Data supplied:
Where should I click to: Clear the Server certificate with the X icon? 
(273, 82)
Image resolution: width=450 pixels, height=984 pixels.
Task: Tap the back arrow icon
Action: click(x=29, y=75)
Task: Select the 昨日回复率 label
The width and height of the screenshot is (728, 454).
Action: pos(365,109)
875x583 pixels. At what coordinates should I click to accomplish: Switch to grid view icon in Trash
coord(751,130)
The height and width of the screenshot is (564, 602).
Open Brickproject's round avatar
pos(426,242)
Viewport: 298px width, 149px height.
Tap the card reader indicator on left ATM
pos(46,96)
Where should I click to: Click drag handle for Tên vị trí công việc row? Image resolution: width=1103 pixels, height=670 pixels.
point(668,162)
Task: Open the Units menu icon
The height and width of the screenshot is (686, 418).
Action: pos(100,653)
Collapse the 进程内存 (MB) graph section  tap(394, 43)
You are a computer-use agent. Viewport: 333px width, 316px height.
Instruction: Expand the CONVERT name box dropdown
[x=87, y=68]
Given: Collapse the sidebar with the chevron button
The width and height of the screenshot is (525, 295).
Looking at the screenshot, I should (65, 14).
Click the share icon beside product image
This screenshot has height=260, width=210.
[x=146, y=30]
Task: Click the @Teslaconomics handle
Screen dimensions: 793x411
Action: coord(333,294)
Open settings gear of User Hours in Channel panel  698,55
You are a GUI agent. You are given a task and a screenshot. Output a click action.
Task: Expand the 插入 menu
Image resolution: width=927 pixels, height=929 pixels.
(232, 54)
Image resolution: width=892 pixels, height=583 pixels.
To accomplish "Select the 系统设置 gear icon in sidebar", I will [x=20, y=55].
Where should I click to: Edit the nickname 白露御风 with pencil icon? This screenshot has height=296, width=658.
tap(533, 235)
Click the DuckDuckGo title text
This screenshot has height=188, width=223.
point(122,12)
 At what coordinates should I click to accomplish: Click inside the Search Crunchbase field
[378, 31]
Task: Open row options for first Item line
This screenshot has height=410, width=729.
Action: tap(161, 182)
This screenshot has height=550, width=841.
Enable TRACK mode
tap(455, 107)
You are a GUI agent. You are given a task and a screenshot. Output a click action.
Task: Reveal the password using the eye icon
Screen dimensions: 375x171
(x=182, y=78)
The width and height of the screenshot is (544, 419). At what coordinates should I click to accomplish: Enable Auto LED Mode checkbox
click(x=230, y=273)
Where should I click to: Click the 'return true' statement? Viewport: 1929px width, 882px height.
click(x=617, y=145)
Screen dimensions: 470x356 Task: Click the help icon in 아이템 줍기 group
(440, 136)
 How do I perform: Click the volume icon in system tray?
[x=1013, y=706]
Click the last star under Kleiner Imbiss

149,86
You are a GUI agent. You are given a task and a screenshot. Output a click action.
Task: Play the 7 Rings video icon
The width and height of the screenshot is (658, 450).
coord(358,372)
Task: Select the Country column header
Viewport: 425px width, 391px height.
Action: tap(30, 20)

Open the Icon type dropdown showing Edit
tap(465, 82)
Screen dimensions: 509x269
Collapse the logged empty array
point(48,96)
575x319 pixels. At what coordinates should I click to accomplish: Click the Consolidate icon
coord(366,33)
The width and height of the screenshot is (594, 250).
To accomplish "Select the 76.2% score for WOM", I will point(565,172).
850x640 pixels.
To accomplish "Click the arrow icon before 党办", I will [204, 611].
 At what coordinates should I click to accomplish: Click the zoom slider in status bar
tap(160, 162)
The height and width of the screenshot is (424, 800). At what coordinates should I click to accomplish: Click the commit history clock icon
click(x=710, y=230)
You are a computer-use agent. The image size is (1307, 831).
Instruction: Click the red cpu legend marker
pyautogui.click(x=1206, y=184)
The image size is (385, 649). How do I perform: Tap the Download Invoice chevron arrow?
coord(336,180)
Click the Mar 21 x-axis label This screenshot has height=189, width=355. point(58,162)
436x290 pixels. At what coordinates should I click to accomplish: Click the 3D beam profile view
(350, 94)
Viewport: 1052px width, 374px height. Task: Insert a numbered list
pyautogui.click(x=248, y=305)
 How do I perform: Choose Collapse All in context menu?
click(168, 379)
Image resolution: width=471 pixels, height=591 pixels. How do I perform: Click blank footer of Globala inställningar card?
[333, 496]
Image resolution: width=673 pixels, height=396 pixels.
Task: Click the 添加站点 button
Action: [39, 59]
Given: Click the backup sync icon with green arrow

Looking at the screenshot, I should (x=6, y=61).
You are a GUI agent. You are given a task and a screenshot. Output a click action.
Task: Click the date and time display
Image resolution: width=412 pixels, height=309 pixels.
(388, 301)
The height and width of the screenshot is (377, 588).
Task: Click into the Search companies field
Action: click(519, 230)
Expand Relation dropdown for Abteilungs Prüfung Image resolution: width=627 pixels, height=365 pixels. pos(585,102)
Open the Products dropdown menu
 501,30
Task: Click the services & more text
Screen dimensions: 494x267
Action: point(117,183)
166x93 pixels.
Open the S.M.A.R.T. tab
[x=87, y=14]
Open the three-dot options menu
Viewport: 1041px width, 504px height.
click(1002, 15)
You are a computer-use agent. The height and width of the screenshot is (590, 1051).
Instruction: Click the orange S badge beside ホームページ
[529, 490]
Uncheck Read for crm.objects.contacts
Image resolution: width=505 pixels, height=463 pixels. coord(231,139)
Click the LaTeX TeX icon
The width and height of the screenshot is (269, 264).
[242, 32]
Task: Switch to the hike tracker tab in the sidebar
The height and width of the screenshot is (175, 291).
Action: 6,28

Activity: Would you print exactly the lines from the first line of the entries above through the line that has "Task: Select the 昨日回复率 label", both included, and stop there?

Written reply:
Where should I click to: Clear the Server certificate with the X icon? 
(273, 82)
Image resolution: width=450 pixels, height=984 pixels.
Task: Tap the back arrow icon
Action: click(x=29, y=75)
Task: Select the 昨日回复率 label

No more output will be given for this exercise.